Schlechte Noten durch falsches Essen ?
Fettsäuren für den Zappelphilipp – Das Omega-Wunder
Bei jedem fünften Schulkind eines Jahrganges sind mittlerweile Lern- und Verhaltensauffälligkeiten zu beobachten. Kinderärzte, Psychiater, Psychologen versuchen in diesen Fällen mit einer Kombination von Medikamenten wie Ritalin und Verhaltenstherapie zu helfen. Die Bedeutung der Ernährung wird standardmäßig nicht in Betracht gezogen, obwohl Studien der letzten Jahre immer deutlicher gezeigt haben, dass vor allem ein Mangel an wichtigen Fettsäuren als eine Ursache für die Entstehung der Lernstörungen verantwortlich sein kann. Um dem auf den Grund zu gehen, wurde in England an der Universität Oxford eine Studie mit betroffenen Schulkindern durchgeführt. Sie erhielten für drei Monate „Lern-Pillen“ mit Omega-Fettsäuren. Und dann passierte das „Omega-Wunder“: Die Kinder hatten wieder Spaß am Lernen, weil es ihnen leichter fiel. Sie konnten sich viel besser konzentrieren, waren nicht mehr so zappelig und vertrugen sich besser mit ihren Klassenkameraden.
Als Anfang des Jahres diese Studie in Hamburg vorgestellt wurde, sprach Ulla Scholten für BALANCE mit der Leiterin der Studie, Dr. Madeleine Portwood, Kinder- und Jugendpsychologin von der englischen Dyslexie-Stiftung
BALANCE: Dr. Portwood, wie sind Sie auf die Idee gekommen, den Kindern Fischöl-Kapseln zu verabreichen?

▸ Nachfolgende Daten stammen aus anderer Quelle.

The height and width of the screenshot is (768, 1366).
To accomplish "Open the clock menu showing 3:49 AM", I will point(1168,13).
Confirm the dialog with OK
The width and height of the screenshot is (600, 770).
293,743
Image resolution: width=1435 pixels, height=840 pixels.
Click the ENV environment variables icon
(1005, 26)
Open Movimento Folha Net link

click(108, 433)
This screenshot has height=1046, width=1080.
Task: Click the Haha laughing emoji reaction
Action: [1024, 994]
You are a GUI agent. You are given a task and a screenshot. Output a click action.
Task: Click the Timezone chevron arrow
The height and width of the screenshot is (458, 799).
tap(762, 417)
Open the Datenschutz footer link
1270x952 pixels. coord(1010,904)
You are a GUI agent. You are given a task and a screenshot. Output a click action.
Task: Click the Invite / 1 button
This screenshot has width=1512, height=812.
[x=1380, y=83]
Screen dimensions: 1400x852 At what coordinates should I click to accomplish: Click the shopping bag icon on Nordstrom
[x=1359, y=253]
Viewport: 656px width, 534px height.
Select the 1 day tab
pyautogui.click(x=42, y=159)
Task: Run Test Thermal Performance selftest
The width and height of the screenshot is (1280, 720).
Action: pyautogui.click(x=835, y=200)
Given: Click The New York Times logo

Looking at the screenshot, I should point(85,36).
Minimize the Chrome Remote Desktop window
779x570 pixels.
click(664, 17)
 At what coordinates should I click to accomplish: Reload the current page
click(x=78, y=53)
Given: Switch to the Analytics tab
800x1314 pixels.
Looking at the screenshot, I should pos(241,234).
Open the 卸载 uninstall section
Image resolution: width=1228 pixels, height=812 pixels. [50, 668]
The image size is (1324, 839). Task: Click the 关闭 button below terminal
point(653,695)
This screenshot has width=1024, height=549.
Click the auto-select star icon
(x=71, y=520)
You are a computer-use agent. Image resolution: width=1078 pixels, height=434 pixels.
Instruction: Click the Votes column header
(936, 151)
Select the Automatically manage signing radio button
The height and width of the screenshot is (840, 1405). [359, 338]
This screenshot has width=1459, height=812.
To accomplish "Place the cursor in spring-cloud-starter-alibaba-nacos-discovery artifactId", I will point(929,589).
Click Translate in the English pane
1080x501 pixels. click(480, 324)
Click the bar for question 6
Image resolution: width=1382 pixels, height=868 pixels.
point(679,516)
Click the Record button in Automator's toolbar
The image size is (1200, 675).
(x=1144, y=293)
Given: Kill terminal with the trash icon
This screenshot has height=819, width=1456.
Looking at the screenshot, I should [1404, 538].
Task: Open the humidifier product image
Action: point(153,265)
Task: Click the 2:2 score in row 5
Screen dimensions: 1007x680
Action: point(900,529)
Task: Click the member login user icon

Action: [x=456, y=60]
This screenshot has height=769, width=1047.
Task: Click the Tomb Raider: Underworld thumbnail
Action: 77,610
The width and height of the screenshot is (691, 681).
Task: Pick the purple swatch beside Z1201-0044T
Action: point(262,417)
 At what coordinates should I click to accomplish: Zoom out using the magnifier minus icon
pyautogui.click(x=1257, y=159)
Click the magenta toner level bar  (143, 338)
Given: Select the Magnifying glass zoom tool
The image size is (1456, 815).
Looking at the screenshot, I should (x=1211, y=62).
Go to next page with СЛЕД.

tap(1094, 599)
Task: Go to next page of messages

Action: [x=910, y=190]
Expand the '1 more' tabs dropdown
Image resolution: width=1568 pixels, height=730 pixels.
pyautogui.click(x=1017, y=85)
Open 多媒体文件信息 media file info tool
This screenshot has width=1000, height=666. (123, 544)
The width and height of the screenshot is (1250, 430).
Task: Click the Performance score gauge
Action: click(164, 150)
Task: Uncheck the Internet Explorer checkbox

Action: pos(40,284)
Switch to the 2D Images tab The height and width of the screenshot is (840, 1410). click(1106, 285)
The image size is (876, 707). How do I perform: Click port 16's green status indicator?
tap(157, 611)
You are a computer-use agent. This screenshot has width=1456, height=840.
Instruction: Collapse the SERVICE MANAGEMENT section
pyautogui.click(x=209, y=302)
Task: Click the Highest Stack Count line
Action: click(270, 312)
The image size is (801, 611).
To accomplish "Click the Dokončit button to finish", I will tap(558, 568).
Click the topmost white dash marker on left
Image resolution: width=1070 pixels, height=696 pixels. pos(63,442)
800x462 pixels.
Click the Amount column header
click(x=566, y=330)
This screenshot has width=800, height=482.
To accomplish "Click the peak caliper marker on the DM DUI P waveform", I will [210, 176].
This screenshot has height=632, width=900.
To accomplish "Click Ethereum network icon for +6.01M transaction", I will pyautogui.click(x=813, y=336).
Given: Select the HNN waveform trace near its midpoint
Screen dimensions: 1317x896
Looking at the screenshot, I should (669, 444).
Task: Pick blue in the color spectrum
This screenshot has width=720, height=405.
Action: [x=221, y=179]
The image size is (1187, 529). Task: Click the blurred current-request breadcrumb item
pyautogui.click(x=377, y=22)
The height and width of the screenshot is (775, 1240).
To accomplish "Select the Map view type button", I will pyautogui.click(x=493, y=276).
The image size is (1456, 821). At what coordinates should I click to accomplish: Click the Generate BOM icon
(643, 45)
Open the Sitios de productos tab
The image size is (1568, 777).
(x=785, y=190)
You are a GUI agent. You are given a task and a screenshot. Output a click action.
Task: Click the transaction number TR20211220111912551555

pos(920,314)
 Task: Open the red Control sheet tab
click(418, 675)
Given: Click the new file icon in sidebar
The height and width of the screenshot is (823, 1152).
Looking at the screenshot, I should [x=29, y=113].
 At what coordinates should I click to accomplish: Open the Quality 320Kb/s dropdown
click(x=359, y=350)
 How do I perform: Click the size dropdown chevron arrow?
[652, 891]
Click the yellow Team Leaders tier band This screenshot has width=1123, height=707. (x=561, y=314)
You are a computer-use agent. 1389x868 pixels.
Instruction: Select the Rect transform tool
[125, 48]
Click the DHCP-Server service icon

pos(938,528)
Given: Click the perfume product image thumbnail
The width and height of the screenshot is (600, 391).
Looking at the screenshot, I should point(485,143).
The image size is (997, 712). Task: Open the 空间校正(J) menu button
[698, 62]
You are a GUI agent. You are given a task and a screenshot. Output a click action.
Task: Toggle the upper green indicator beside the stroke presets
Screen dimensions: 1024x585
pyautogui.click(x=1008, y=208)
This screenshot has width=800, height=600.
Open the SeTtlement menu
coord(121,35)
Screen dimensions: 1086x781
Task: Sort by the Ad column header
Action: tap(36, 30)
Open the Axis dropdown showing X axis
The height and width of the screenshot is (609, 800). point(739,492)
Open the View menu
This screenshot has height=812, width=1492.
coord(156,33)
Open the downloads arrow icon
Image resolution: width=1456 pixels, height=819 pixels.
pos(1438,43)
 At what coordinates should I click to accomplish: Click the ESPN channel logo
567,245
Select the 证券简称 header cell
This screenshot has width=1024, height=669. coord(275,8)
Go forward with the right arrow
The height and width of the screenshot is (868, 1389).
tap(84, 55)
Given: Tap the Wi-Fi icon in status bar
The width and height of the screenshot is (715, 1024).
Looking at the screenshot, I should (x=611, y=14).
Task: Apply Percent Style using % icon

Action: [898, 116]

Dr. Portwood: Es hat in den letzten Jahren mehrere wissenschaftliche Veröffentlichungen gegeben, die darauf hinweisen, dass manche Kinder mit Lernstörungen keine Hirnstoffwechselstörung, sondern einfach eine Fettstoffwechselstörung haben, weil sie entweder nicht genug essentielle Fettsäuren über die Ernährung zu sich nehmen oder ihr Körper sie nicht richtig verstoffwechselt, das heißt, dass sie im Gehirn nicht in ausreichender Menge ankommen. Man hatte sowohl bei Kindern wie auch bei Erwachsenen mit Lern- und Verhaltensstörungen wie ADHD, ADS auffällig niedrigere Omega-Fettsäure-Spiegel gemessen. Also lag es auf der Hand, herauszufinden, was passiert, wenn man diesen Spiegel durch eine Extraportion Omegas erhöht. Ausschlaggebend war für mich aber dann die Teilnahme an einem medizinischen Kongress zum Thema „Depression und Schizophrenie“. Dort wurden Studien vorgestellt, bei denen mit Fischöl, die so genannte Omega-3-Fettsäuren enthalten, erstaunliche Erfolge erzielt werden konnten. „Wenn Fischöl bei diesen schweren Krankheiten hilft, warum nicht auch meinen lerngestörten Kindern?“ fragte ich mich und startete mit Unterstützung der Dyslexie-Stiftung eine Studie mit Grundschulkindern des Kreises Durham. Das Ergebnis dieser kleinen Studie war überwältigend: Die Kinder wurden fröhlicher und konnten sich viel besser konzentrieren. Durch dieses tolle Ergebnis wurde unsere Vermutung bestätigt, und wir entschlossen uns zu einer großen klinischen Doppelblind-Studie an der Universität Oxford, an der über 200 Kinder von 23 Grundschulen teilnahmen.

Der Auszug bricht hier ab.